Ideally, one should be able to independently replace the functionality described in each of the small rectangles of Figure (e.g., "build lookup table") with another implementation. Some coordination is required: for example, the lookup table is used when finding word matches, so both "build lookup table" and "find word matches" need to be changed together. Finding word matches is the most computationally intensive part of the BLAST search, so the implementation should be as fast as possible. To address this, the author of the lookup table implementation must provide the scanning routine for finding word hits. Other modules can be changed independently.
The selection of ISO C99 allows use of the new BLAST code in both C and C++ environments. The host toolkit provides a software layer to allow BLAST to communicate with the rest of each toolkit. This design requires a clean separation between the algorithmic part of BLAST and the module that retrieves subject sequences from the database. To allow this, the retrieval of subject sequences for processing by the core of the BLAST code is performed through an Abstract Data Type (ADT), which specifies a set of data values and permitted operations. The actual retrieval occurs through an implementation of the ADT in the host toolkit. The implementation can be changed depending upon the need and requires no changes to the BLAST algorithm code itself.

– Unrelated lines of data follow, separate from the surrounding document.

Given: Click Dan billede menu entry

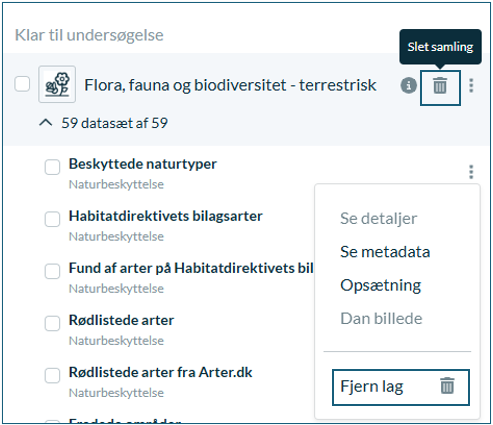Looking at the screenshot, I should (x=381, y=318).
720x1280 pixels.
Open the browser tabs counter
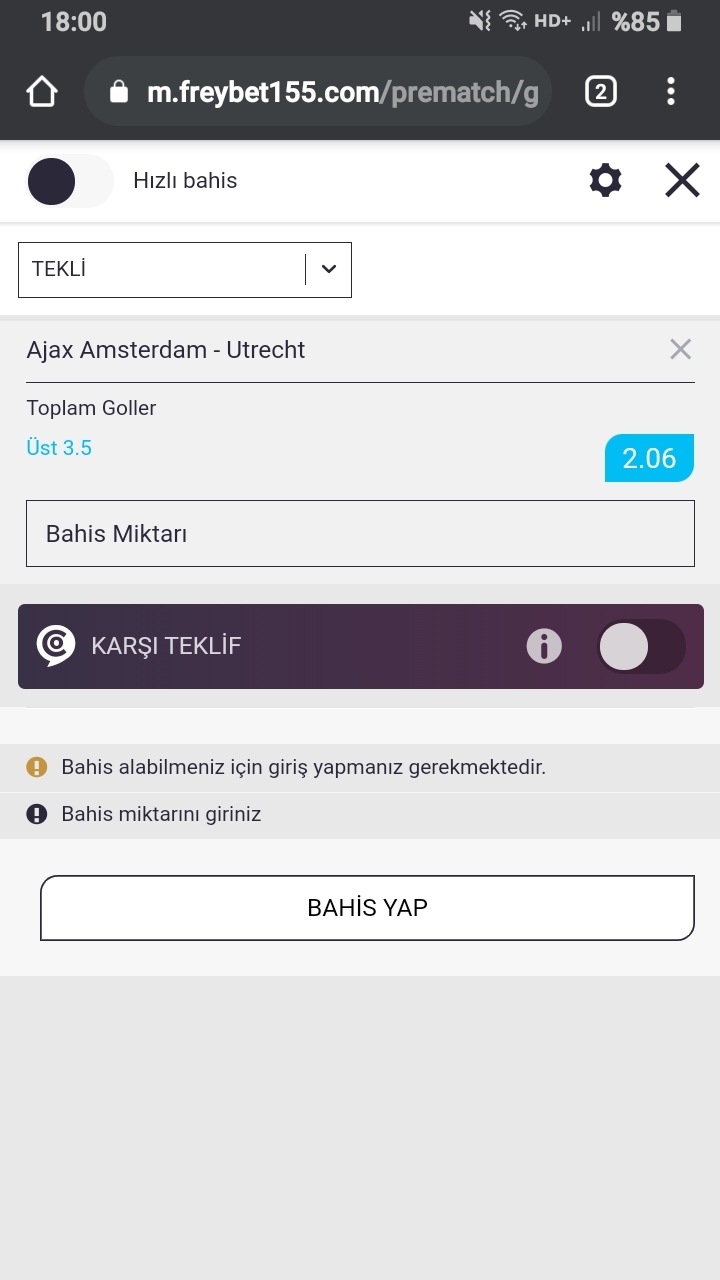pyautogui.click(x=600, y=92)
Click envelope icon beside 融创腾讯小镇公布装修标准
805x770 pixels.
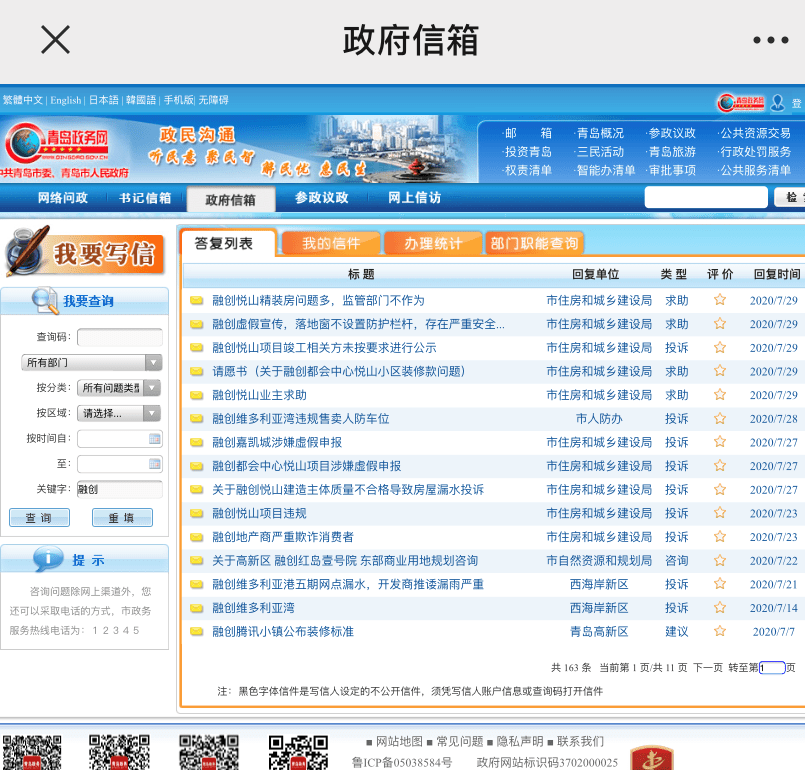coord(196,632)
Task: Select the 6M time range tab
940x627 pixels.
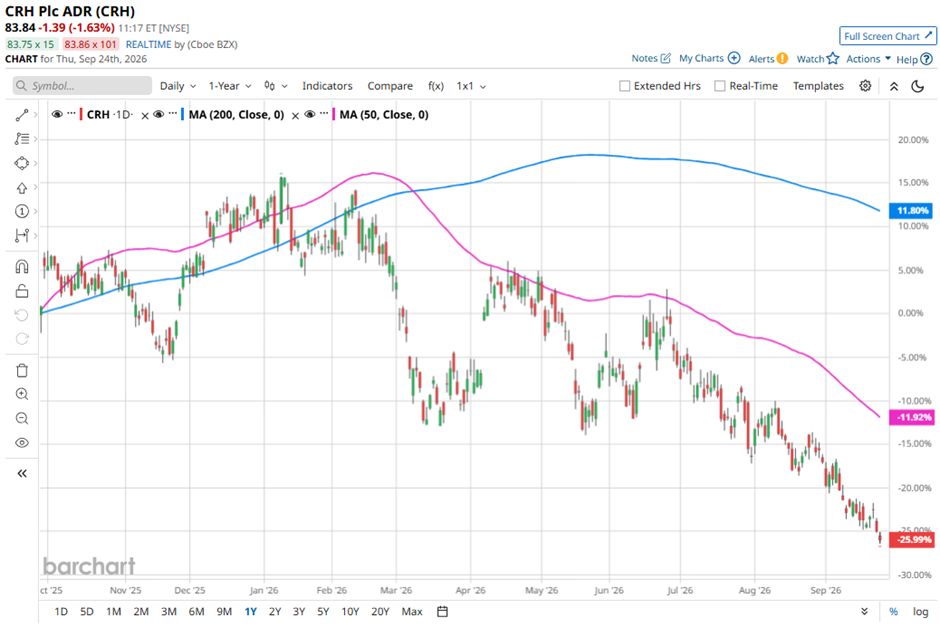Action: coord(197,611)
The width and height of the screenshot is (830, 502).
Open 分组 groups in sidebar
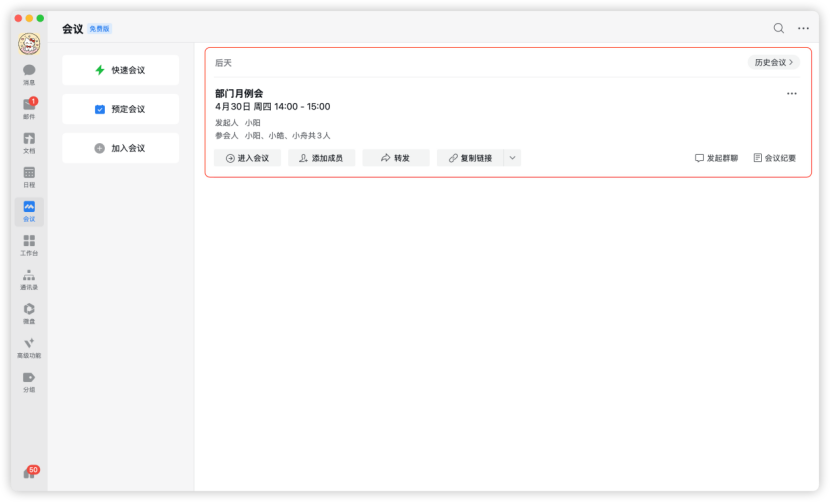click(x=29, y=382)
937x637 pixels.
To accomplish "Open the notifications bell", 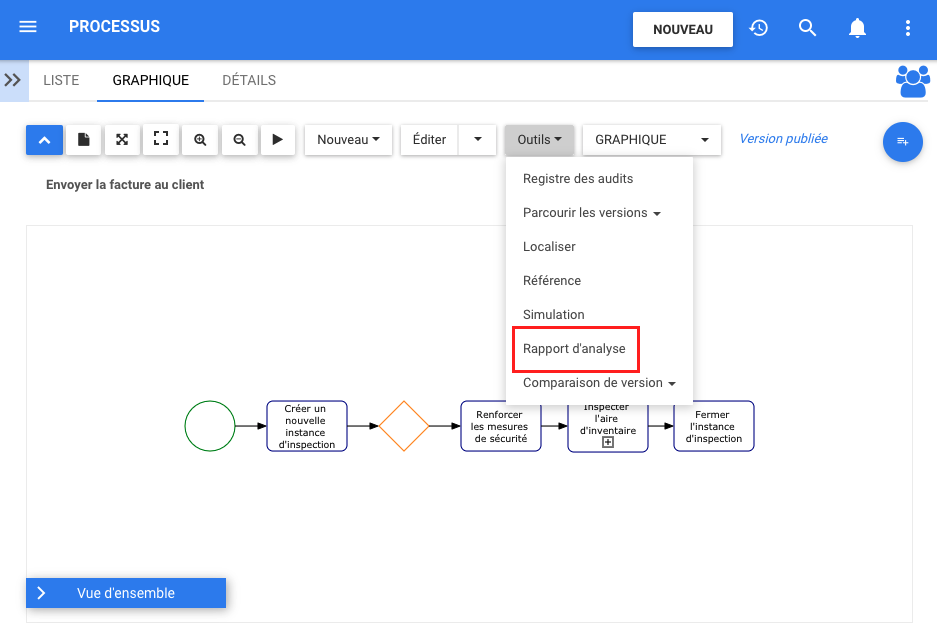I will click(857, 28).
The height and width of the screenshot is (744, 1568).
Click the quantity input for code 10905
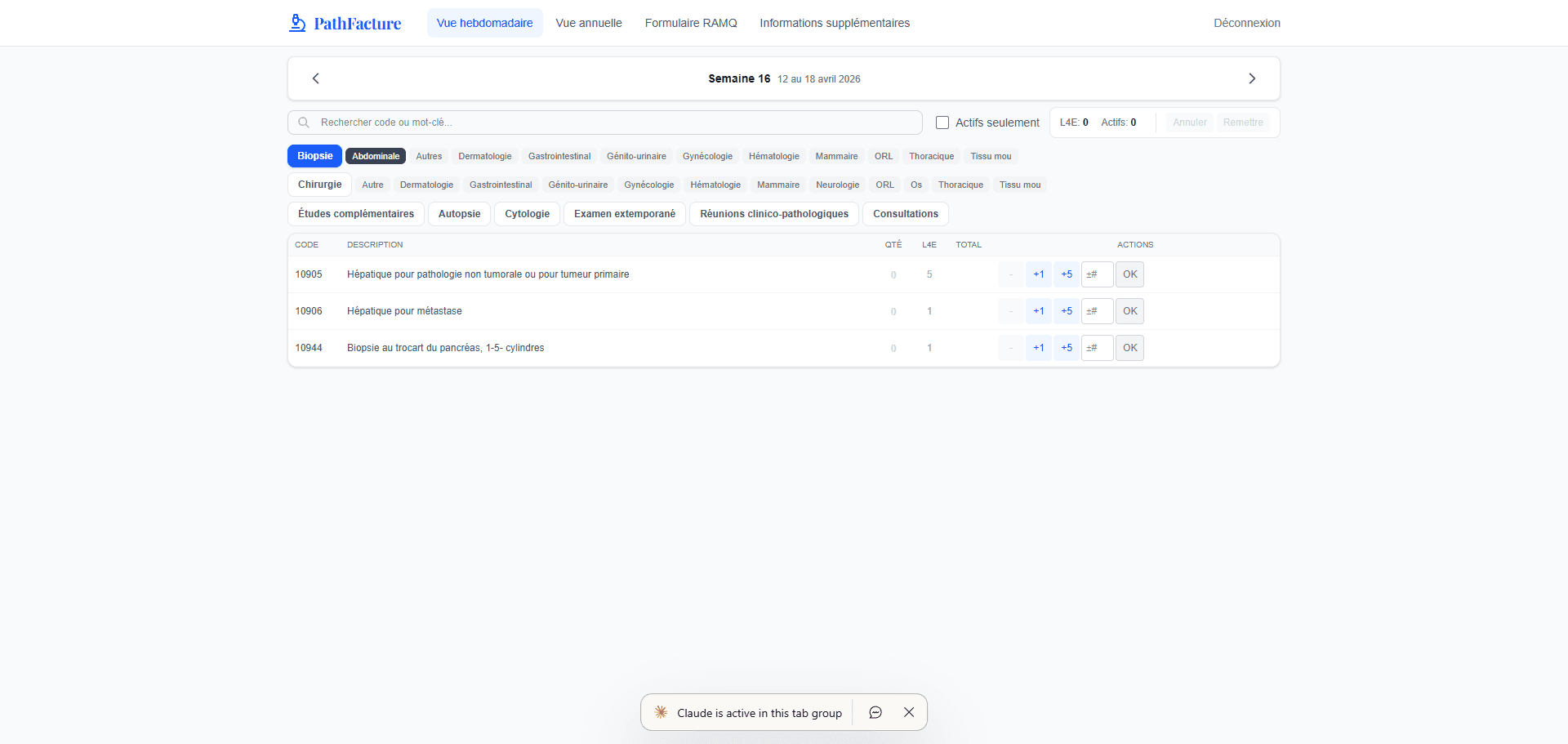click(x=1097, y=274)
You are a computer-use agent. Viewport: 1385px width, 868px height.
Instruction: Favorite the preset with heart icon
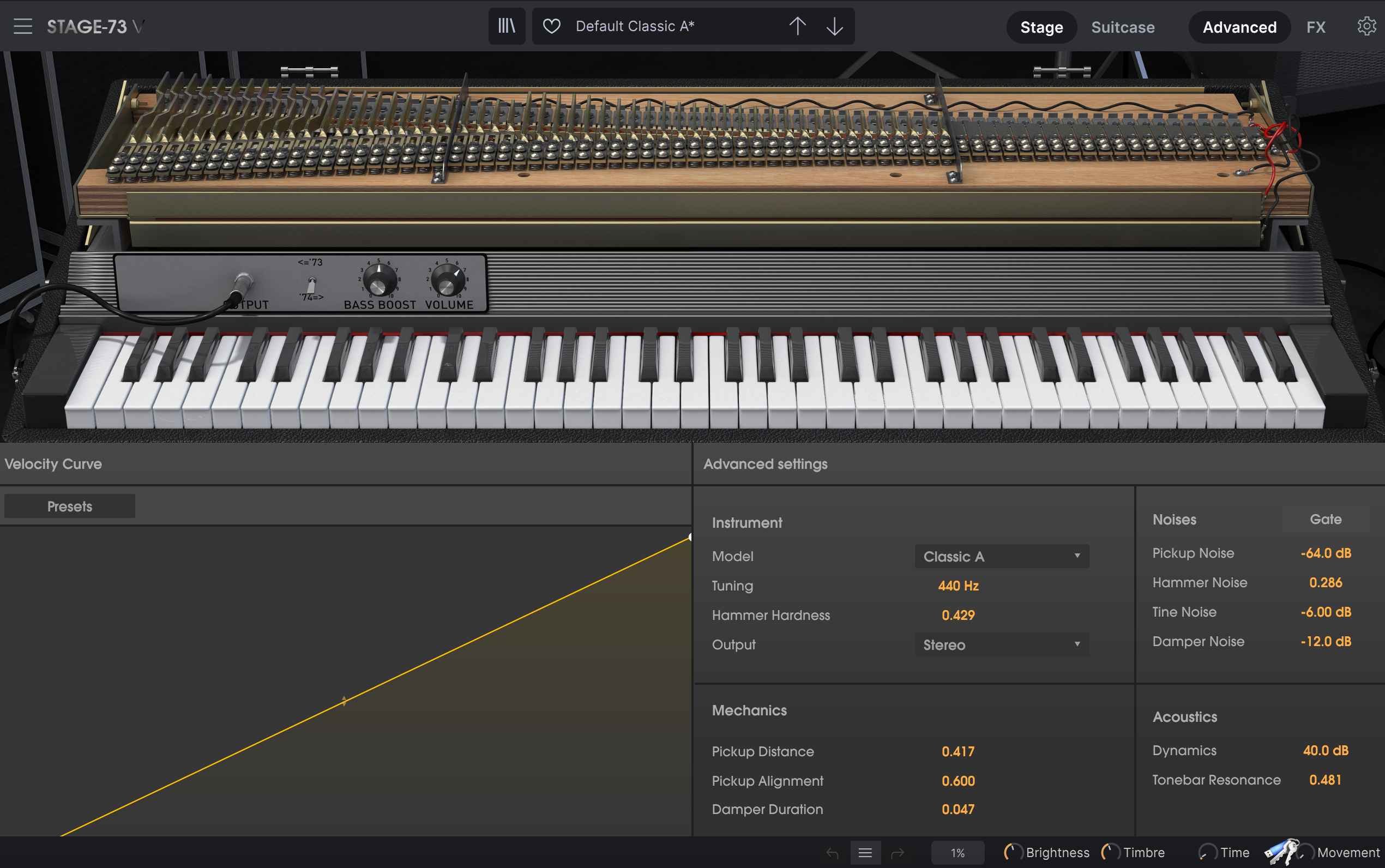(x=552, y=26)
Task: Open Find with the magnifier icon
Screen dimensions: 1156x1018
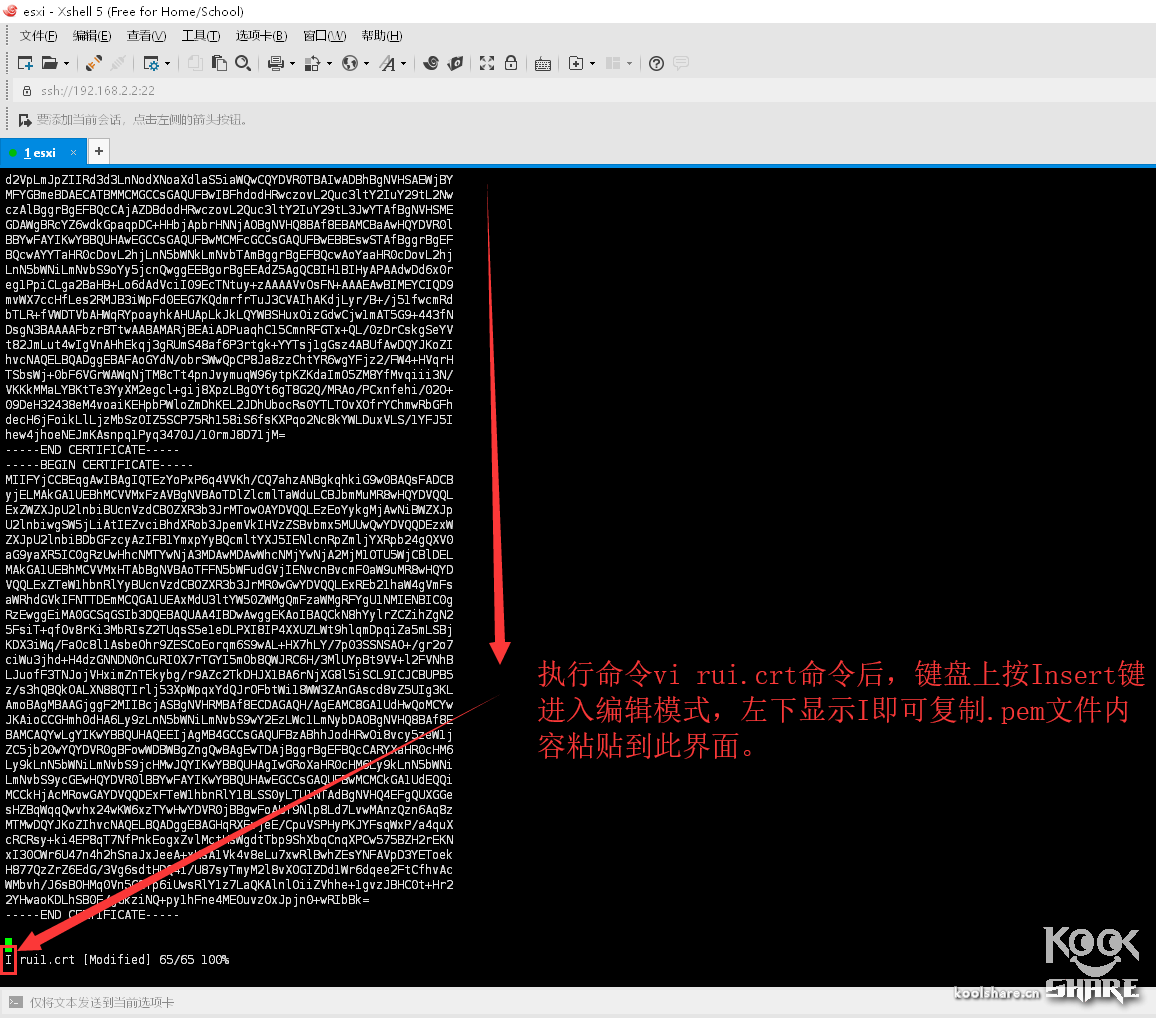Action: [x=243, y=62]
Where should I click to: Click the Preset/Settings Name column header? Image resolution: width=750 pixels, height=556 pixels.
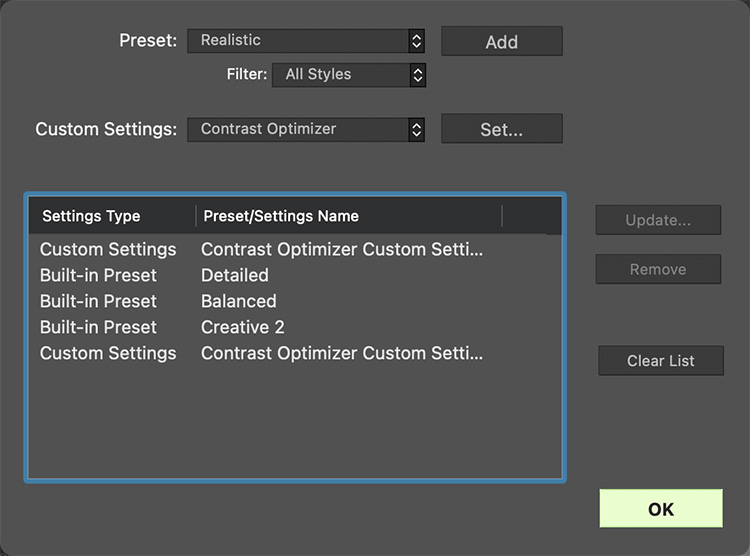[x=349, y=216]

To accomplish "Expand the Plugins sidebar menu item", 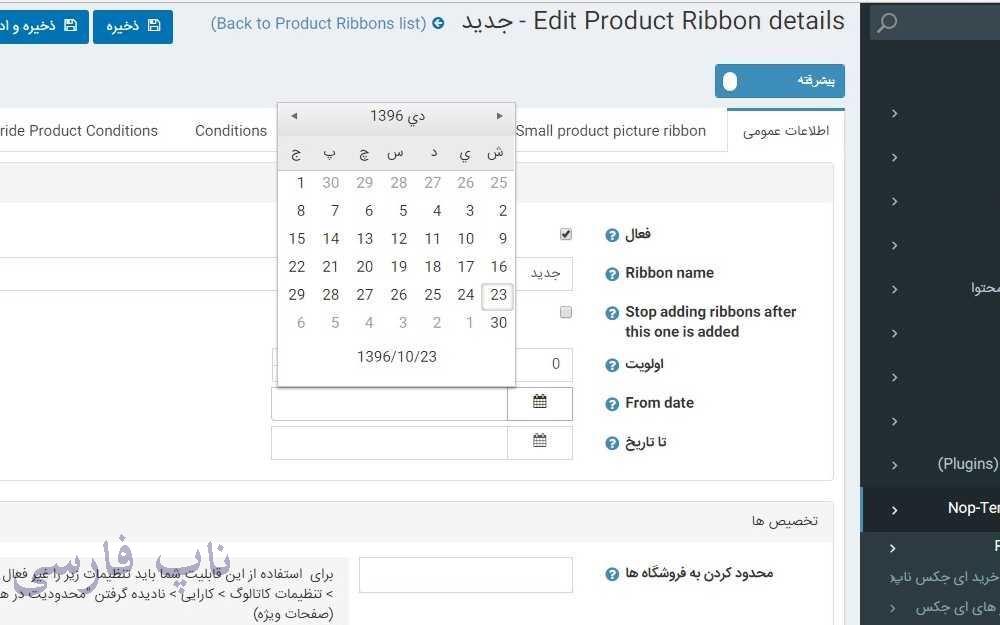I will coord(894,465).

The subject sequence information required by BLAST is quite simple. It consists of the total number of sequences to be searched, the length of any given sequence, as well as methods to retrieve the actual sequence. The total database length is needed for calculation of expect values. A database name and the length of the longest subject sequence are also required to implement some functions in an efficient manner. In order to satisfy the above requirements, an ADT, called the BlastSeqSrc [16
], was implemented.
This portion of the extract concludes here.